▶ **WHAT YOU SHOULD DO**:
Below this line is a listing that includes pictures. Copy exactly, and only, the lines from the one containing "Task: Click the" through the one containing "Close the request details panel"; the pictures do not go in the copy.

▶ **GIVEN INFORMATION**:
※ ※ ※

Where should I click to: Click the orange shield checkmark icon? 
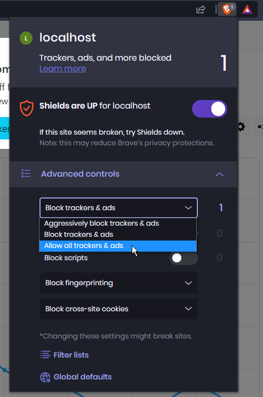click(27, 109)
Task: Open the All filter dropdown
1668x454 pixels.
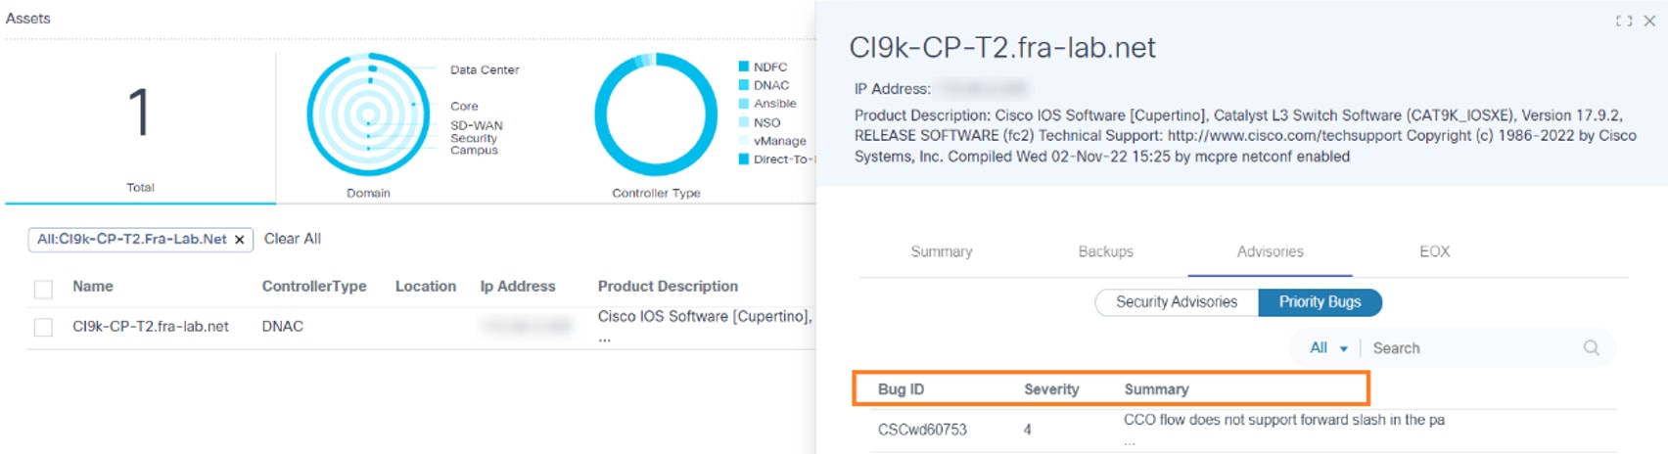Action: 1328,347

※ ※ ※

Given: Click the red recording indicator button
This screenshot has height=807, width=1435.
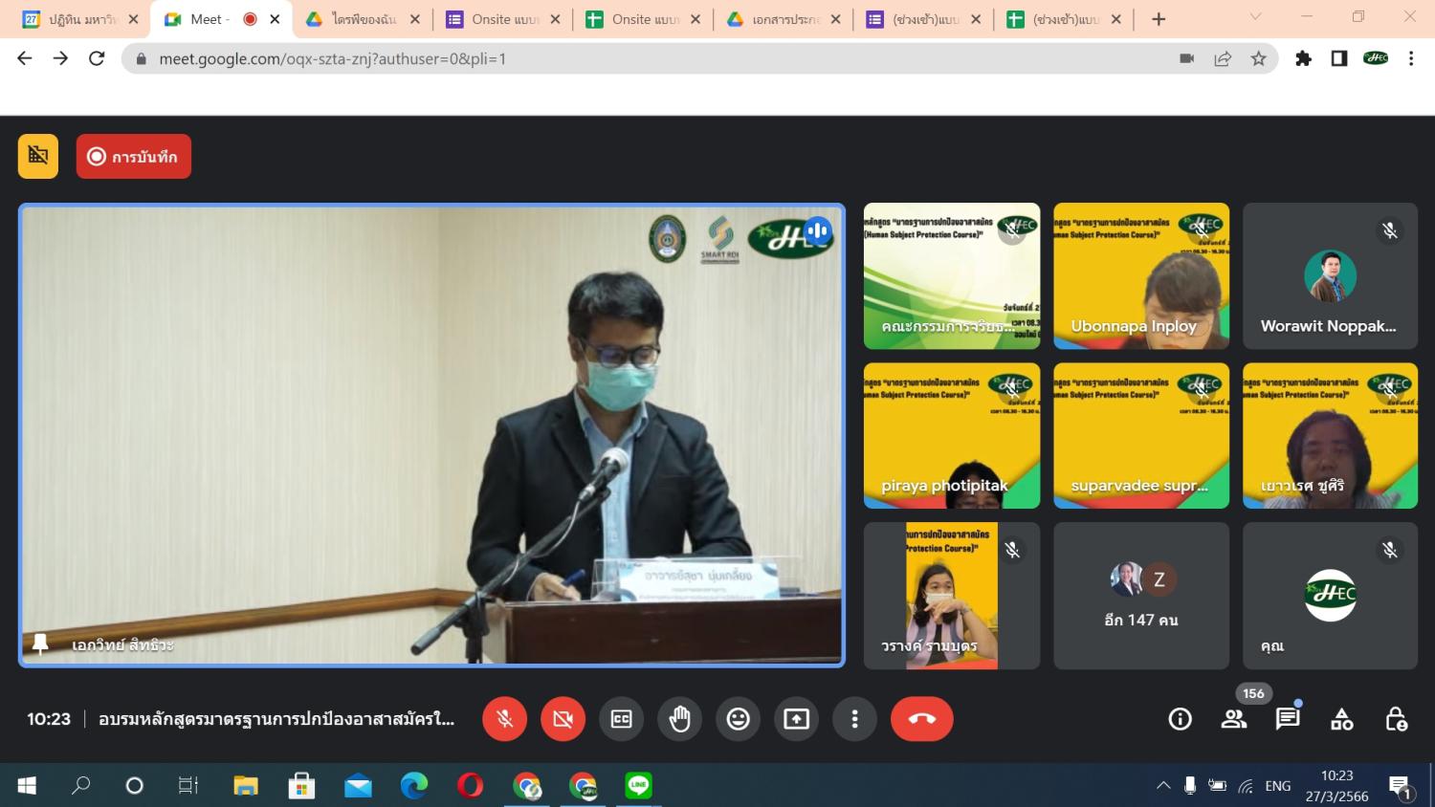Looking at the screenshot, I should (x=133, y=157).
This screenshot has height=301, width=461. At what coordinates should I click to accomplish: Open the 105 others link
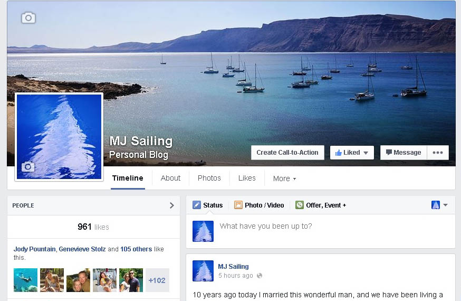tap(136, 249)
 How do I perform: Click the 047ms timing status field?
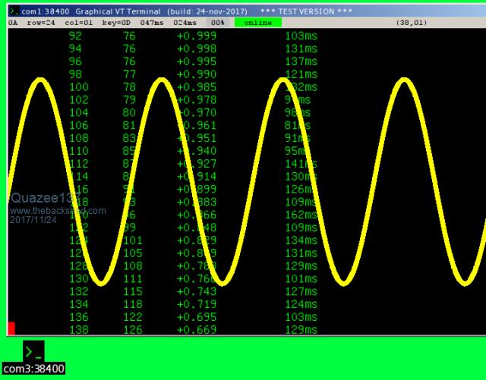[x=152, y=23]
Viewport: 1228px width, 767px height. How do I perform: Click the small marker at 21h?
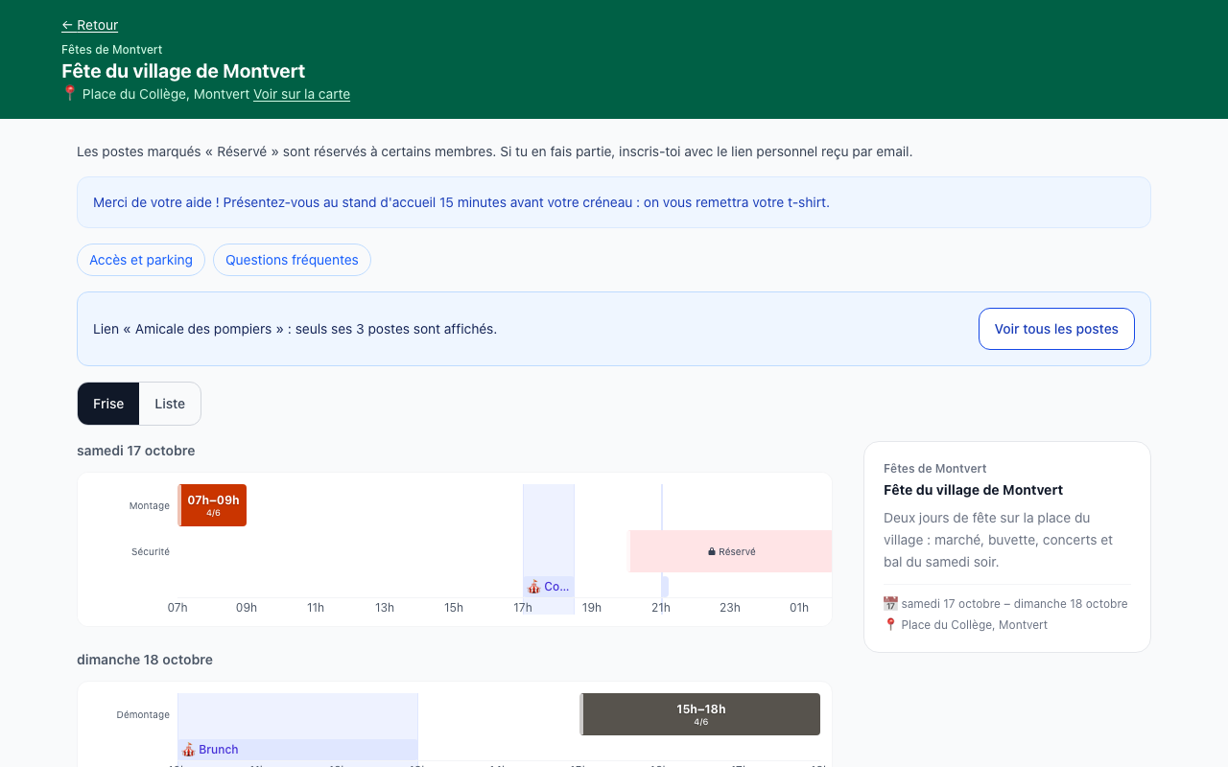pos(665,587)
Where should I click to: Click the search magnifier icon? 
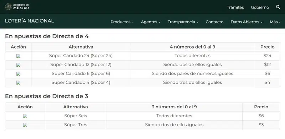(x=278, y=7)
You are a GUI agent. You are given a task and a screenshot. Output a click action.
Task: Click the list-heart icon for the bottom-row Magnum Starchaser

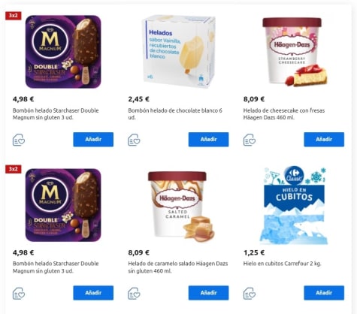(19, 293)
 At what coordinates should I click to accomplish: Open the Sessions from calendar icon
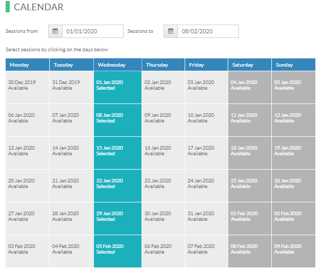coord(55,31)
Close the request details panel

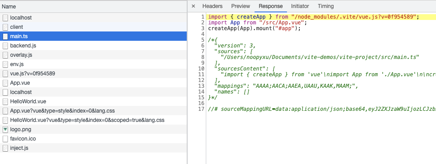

※ ※ ※

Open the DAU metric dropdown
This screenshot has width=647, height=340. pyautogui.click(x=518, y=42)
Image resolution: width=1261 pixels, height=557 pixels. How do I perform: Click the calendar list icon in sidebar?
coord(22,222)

※ ※ ※

▶ **YOUR SOLUTION**:
Task: Click the list-heart icon for the bottom-row Magnum Starchaser

(19, 293)
 At what coordinates should I click to accomplish: Open the Sessions from calendar icon
coord(55,31)
Close the request details panel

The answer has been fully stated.